▸ **YOUR OBJECTIVE**:
Answer these questions using the excerpt below about evaluating the density function:
(a) What method does dnvmix() use internally to approximate the univariate integral?
(b) When does the density not exist?
(c) What is the default value of the log argument in dnvmix()?

We can see that in this example Sobol’ outperforms PRNG and that the preconditioning helps significantly in reducing the error.

3 Evaluating the density function

Another important task is to evaluate the density function of a normal variance mixture. This is particularly important for likelihood-based methods. In general, the density is given in terms of a univariate integral which the function dnvmix() internally approximates using a randomized Quasi Monte Carlo (RQMC) method. Due to the random nature, the result slightly varies with .Random.seed. Note that if \(\Sigma\) is singular, the density does not exist.

Note the argument log in dnvmix(): Rather than estimating the density, the logarithmic density is estimated. Only if log = FALSE (the default), the actual density is returned. This is usually numerically more stable than estimating the density and then applying the logarithm to the computed density. Also note that for many applications, the log-density is the actual quantity of interest, for example, when computing the log-likelihood.

▸ **EXCERPTED DATA**:
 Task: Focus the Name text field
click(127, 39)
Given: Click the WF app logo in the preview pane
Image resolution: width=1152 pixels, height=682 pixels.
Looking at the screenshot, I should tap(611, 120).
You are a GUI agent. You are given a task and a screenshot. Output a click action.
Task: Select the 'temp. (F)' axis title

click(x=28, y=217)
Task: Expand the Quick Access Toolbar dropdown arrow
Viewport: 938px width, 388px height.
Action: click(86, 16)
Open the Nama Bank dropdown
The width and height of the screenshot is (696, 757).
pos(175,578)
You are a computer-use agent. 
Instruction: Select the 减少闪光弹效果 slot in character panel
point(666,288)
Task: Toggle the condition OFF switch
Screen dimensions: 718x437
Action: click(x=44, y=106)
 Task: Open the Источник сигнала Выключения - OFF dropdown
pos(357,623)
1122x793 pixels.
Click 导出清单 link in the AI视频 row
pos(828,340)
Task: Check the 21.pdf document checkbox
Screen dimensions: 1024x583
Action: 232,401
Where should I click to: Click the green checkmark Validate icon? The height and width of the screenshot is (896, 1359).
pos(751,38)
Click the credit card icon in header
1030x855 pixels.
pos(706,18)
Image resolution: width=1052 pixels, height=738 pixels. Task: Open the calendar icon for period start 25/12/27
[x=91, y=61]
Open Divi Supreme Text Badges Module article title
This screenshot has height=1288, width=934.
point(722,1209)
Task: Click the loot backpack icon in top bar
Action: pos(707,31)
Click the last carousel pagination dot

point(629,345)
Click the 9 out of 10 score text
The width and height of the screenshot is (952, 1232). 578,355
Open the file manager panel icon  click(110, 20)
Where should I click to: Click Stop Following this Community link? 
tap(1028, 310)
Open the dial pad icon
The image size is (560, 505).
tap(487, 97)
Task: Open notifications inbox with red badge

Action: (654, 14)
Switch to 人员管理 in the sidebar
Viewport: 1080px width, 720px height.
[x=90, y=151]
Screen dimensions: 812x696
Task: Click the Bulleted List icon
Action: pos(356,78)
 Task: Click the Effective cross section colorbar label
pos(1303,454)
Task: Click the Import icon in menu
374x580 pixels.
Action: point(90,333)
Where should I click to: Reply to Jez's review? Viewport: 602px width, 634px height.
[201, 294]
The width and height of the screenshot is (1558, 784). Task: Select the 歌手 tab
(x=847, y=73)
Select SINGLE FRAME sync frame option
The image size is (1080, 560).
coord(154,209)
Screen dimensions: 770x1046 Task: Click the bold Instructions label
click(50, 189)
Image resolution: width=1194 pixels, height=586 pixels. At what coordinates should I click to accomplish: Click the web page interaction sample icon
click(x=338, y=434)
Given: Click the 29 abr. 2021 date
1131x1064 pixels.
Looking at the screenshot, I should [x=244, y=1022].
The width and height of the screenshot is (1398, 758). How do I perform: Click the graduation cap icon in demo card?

▸ **EXERCISE RESULT**:
(a) A randomized Quasi Monte Carlo (RQMC) method.
(b) When \(\Sigma\) is singular.
(c) FALSE.